According to Jonathan Schwartz—then Sun's CEO—that's what Steve Jobs told him over the phone after Sun presented Looking Glass, a desktop concept similar to Mac OS X's. After that, Schwartz verbally $#@!punched His Steveness and shut him up:
"Steve, I was just watching your last presentation, and Keynote looks identical to Concurrence – do you own that IP?" Concurrence was a presentation product built by Lighthouse Design, a company I'd help to found and which Sun acquired in 1996. Lighthouse built applications for NeXTSTEP, the Unix based operating system whose core would become the foundation for all Mac products after Apple acquired NeXT in 1996. Steve had used Concurrence for years, and as Apple built their own presentation tool, it was obvious where they'd found inspiration. "And last I checked, MacOS is now built on Unix. I think Sun has a few OS patents, too." Steve was silent.

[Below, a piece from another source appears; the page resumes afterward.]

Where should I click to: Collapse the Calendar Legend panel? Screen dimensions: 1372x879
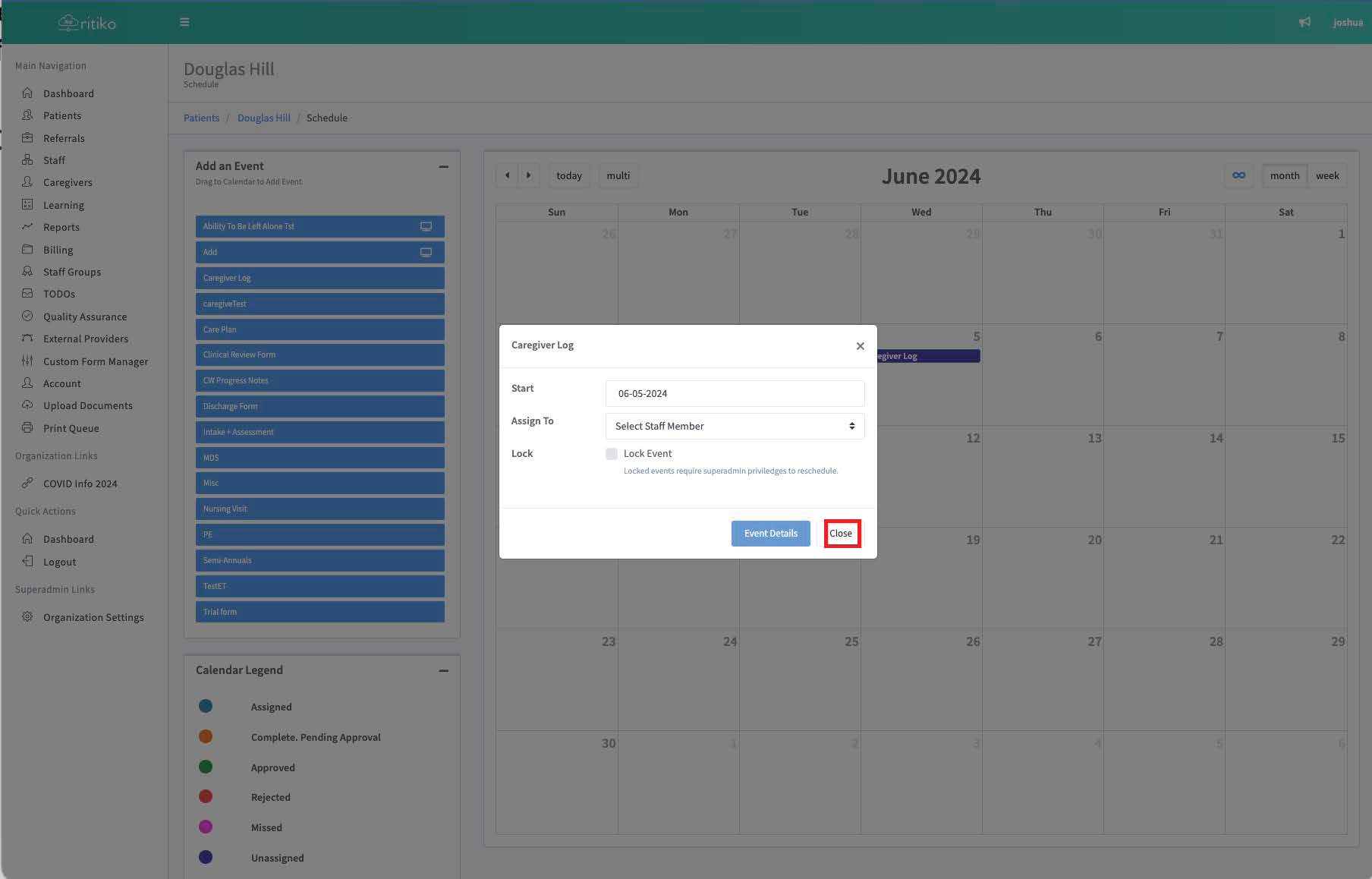click(443, 671)
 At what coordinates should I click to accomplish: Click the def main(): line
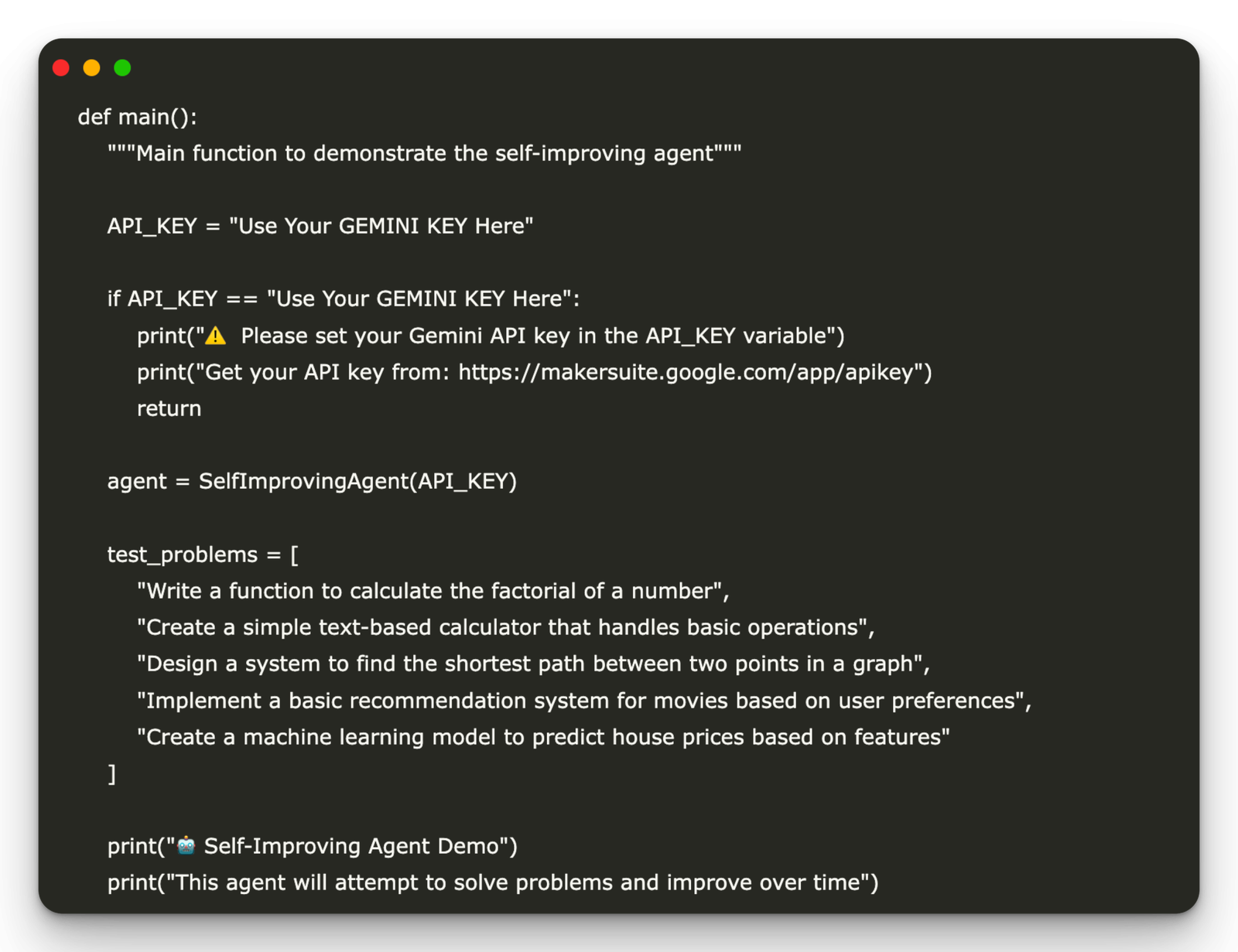point(138,117)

And probably foaming at the mouth, and wanting to send Luca Brasi.
Even while Apple uses BSD as the basis for Mac OS X, I bet Jobs realized the stupidity of his call, knowing that Sun had a very strong IP portfolio, and plenty of ammo to fight Apple back. Something that HTC and Google, when it comes to phones, don't have. [Johnathan Schwartz via Silicon Alley Insider]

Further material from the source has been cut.